DATA UNDER STUDY Block Start

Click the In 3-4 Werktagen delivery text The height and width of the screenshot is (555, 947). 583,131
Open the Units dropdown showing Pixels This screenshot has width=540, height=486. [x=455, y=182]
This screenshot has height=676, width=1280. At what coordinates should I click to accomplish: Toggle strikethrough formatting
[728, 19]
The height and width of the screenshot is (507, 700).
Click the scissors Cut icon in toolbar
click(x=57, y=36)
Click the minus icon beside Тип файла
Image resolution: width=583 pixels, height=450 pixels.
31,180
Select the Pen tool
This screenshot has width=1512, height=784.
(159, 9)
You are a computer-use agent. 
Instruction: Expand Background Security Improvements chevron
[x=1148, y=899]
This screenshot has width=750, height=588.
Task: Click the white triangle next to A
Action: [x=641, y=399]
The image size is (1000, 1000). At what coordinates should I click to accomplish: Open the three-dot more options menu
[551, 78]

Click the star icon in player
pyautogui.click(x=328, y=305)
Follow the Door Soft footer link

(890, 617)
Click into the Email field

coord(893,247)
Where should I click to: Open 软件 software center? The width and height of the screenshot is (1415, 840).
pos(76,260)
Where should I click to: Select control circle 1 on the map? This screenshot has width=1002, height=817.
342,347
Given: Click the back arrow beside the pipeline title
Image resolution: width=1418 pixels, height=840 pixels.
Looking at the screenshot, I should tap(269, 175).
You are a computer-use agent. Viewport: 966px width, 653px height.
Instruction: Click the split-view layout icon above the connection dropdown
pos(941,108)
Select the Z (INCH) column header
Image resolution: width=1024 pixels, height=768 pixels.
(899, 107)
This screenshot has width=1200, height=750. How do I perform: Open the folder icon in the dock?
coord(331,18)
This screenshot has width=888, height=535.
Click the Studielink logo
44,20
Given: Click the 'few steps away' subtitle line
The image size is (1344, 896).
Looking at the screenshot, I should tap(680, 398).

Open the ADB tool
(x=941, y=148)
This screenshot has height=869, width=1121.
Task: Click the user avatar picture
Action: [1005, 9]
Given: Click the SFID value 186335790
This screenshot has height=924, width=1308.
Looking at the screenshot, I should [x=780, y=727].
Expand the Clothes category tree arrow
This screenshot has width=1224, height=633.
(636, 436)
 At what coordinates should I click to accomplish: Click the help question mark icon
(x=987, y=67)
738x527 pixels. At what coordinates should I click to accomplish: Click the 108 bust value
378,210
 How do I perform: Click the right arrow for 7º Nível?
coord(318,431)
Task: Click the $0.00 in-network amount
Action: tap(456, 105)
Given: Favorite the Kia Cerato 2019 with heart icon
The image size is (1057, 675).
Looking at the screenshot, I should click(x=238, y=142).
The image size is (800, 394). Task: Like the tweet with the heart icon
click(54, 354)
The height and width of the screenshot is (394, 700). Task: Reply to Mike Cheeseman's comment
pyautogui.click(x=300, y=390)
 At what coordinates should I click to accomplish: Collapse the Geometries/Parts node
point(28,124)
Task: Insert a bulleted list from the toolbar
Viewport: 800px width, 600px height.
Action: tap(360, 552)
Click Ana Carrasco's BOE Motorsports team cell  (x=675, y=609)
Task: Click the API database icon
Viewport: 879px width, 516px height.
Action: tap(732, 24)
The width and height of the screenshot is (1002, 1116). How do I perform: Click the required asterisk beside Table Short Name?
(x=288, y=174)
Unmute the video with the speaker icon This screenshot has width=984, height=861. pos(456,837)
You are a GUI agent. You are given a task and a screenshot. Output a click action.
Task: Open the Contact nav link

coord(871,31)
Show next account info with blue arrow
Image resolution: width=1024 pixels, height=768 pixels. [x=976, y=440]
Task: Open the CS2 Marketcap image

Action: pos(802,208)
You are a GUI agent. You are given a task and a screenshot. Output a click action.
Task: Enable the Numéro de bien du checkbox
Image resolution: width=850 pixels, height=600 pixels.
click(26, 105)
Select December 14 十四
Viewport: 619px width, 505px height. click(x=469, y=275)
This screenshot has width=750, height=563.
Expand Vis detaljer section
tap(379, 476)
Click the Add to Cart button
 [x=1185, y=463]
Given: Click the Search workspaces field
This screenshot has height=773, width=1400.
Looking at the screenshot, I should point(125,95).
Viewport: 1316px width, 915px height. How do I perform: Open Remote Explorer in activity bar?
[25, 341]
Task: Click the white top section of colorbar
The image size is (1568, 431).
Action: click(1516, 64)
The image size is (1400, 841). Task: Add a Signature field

DATA UNDER STUDY Block End

WHAT TO DO.
Exactly as written above, copy out all the records.

RESULT OF THIS EXERCISE.
Click the In 3-4 Werktagen delivery text The height and width of the screenshot is (555, 947). 583,131
Open the Units dropdown showing Pixels This screenshot has width=540, height=486. [x=455, y=182]
This screenshot has height=676, width=1280. At what coordinates should I click to accomplish: Toggle strikethrough formatting
[728, 19]
The height and width of the screenshot is (507, 700).
Click the scissors Cut icon in toolbar
click(x=57, y=36)
Click the minus icon beside Тип файла
Image resolution: width=583 pixels, height=450 pixels.
31,180
Select the Pen tool
This screenshot has width=1512, height=784.
(159, 9)
You are a computer-use agent. 
Instruction: Expand Background Security Improvements chevron
[x=1148, y=899]
This screenshot has width=750, height=588.
Task: Click the white triangle next to A
Action: [x=641, y=399]
The image size is (1000, 1000). At what coordinates should I click to accomplish: Open the three-dot more options menu
[551, 78]

Click the star icon in player
pyautogui.click(x=328, y=305)
Follow the Door Soft footer link

(890, 617)
Click into the Email field

coord(893,247)
Where should I click to: Open 软件 software center? The width and height of the screenshot is (1415, 840).
pos(76,260)
Where should I click to: Select control circle 1 on the map? This screenshot has width=1002, height=817.
342,347
Given: Click the back arrow beside the pipeline title
Image resolution: width=1418 pixels, height=840 pixels.
Looking at the screenshot, I should tap(269, 175).
You are a computer-use agent. Viewport: 966px width, 653px height.
Instruction: Click the split-view layout icon above the connection dropdown
pos(941,108)
Select the Z (INCH) column header
Image resolution: width=1024 pixels, height=768 pixels.
(899, 107)
This screenshot has width=1200, height=750. How do I perform: Open the folder icon in the dock?
coord(331,18)
This screenshot has width=888, height=535.
Click the Studielink logo
44,20
Given: Click the 'few steps away' subtitle line
The image size is (1344, 896).
Looking at the screenshot, I should tap(680, 398).

Open the ADB tool
(x=941, y=148)
This screenshot has height=869, width=1121.
Task: Click the user avatar picture
Action: [1005, 9]
Given: Click the SFID value 186335790
This screenshot has height=924, width=1308.
Looking at the screenshot, I should [x=780, y=727].
Expand the Clothes category tree arrow
This screenshot has width=1224, height=633.
(636, 436)
 At what coordinates should I click to accomplish: Click the help question mark icon
(x=987, y=67)
738x527 pixels. At what coordinates should I click to accomplish: Click the 108 bust value
378,210
 How do I perform: Click the right arrow for 7º Nível?
coord(318,431)
Task: Click the $0.00 in-network amount
Action: tap(456, 105)
Given: Favorite the Kia Cerato 2019 with heart icon
The image size is (1057, 675).
Looking at the screenshot, I should click(x=238, y=142).
The image size is (800, 394). Task: Like the tweet with the heart icon
click(54, 354)
The height and width of the screenshot is (394, 700). Task: Reply to Mike Cheeseman's comment
pyautogui.click(x=300, y=390)
 At what coordinates should I click to accomplish: Collapse the Geometries/Parts node
point(28,124)
Task: Insert a bulleted list from the toolbar
Viewport: 800px width, 600px height.
Action: tap(360, 552)
Click Ana Carrasco's BOE Motorsports team cell  (x=675, y=609)
Task: Click the API database icon
Viewport: 879px width, 516px height.
Action: tap(732, 24)
The width and height of the screenshot is (1002, 1116). How do I perform: Click the required asterisk beside Table Short Name?
(x=288, y=174)
Unmute the video with the speaker icon This screenshot has width=984, height=861. pos(456,837)
You are a GUI agent. You are given a task and a screenshot. Output a click action.
Task: Open the Contact nav link

coord(871,31)
Show next account info with blue arrow
Image resolution: width=1024 pixels, height=768 pixels. [x=976, y=440]
Task: Open the CS2 Marketcap image

Action: pos(802,208)
You are a GUI agent. You are given a task and a screenshot. Output a click action.
Task: Enable the Numéro de bien du checkbox
Image resolution: width=850 pixels, height=600 pixels.
click(26, 105)
Select December 14 十四
Viewport: 619px width, 505px height. click(x=469, y=275)
This screenshot has width=750, height=563.
Expand Vis detaljer section
tap(379, 476)
Click the Add to Cart button
 [x=1185, y=463]
Given: Click the Search workspaces field
This screenshot has height=773, width=1400.
Looking at the screenshot, I should point(125,95).
Viewport: 1316px width, 915px height. How do I perform: Open Remote Explorer in activity bar?
[25, 341]
Task: Click the white top section of colorbar
The image size is (1568, 431).
Action: click(1516, 64)
The image size is (1400, 841). Task: Add a Signature field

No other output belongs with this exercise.